Fri, Jan 15, 2010 - Page 1 News List

World scrambles to bring aid to Haiti quake victims

SAVING LIVES Planeloads of rescue teams and relief supplies from different parts of the world arrived amid fears that the temblor may have killed more than 100,000


Rescue teams, doctors and soldiers rushed by land, sea and air yesterday to bring life-saving food and medicines to the survivors of Haiti’s devastating earthquake.

From all corners of the world, a vast relief operation swung into top gear as hundreds of thousands of homeless, injured and traumatized people spent a second night on the corpse-strewn streets and sidewalks of Port-au-Prince.

Planes began arriving at the capital’s still-functioning airport, bringing surgeons, field hospitals, water and emergency medical supplies, while search and rescue teams with sniffer dogs readied to pick through the debris.

Governments and aid organizations unlocked millions of dollars and launched appeals for more to aid survivors and help reconstruct ruined homes, schools and hospitals in help one of the world’s poorest nations.

Haiti’s prime minister said Tuesday’s 7.0 magnitude quake, which flattened Port-au-Prince, may have killed more than 100,000 people.

Planeloads of rescue teams and relief supplies were quickly dispatched from countries, including the US, Britain, Canada, France, Germany, Italy, the Netherlands, Russia and Spain.

“I have directed my administration to respond with a swift, coordinated and aggressive effort to save lives,” US President Barack Obama said.

US Secretary of State Hillary Clinton returned from a trip to help coordinate the US operation, with forward teams of civilian and military experts already landing at the scene.

More rescuers and equipment were on their way by sea and overland from the neighboring Dominican Republic.

The USS Carl Vinson aircraft carrier was set to arrive later yesterday with destroyers and more Coast Guard ships, and 5,000 troops were on stand-by.

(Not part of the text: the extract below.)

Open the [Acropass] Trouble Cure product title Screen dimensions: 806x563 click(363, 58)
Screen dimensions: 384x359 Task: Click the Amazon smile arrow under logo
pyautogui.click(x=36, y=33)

Former US president Bill Clinton, now the UN special envoy in Haiti, appealed for funds, saying even a dollar or two would help alleviate “one of the great humanitarian emergencies in the history of the Americas.”

“What Haiti needs most is money for water, food, shelter and basic medical supplies to bring immediate relief to those who are homeless, hungry and hurt,” he wrote in a commentary for the Washington Post.

The Red Cross launched a US$10 million appeal for donations, the World Food Programme offered 15,000 tonnes of food and the World Bank promised an extra US$100 million in aid.

“We are entering a critical period. There must be massive humanitarian aid arriving this evening,” said Olivier Bernard, president of the medical relief agency organization Medecins du Monde.

“To save lives, surgery must be available ideally within the first 48 hours,” he said.

A British flight carrying some 75 officials and rescue specialists arrived in the Dominican Republic en route to Haiti. They were accompanied by sniffer dogs and 10 tonnes of equipment.

Douglas Alexander, minister of international development, said London would put up nearly US$10 million.

“The most basic needs — the need for shelter, the need for water, the need for medicine and the need for food — are going to emerge, we sense, on an immense scale in the hours, days and weeks ahead,” he told BBC radio.

The international Red Cross said that it was sending 40 tonnes of medical supplies, while the International Organization for Migration called for “tents, tents and more tents” to shelter the homeless.

A Chinese aircraft bringing relief workers and 20 tonnes of aid has reached Haiti, Xinhua reported, while the Chinese Red Cross Society is donating US$1 million in supplies. Israel said it was sending two planes with a field hospital and about 220 emergency personnel.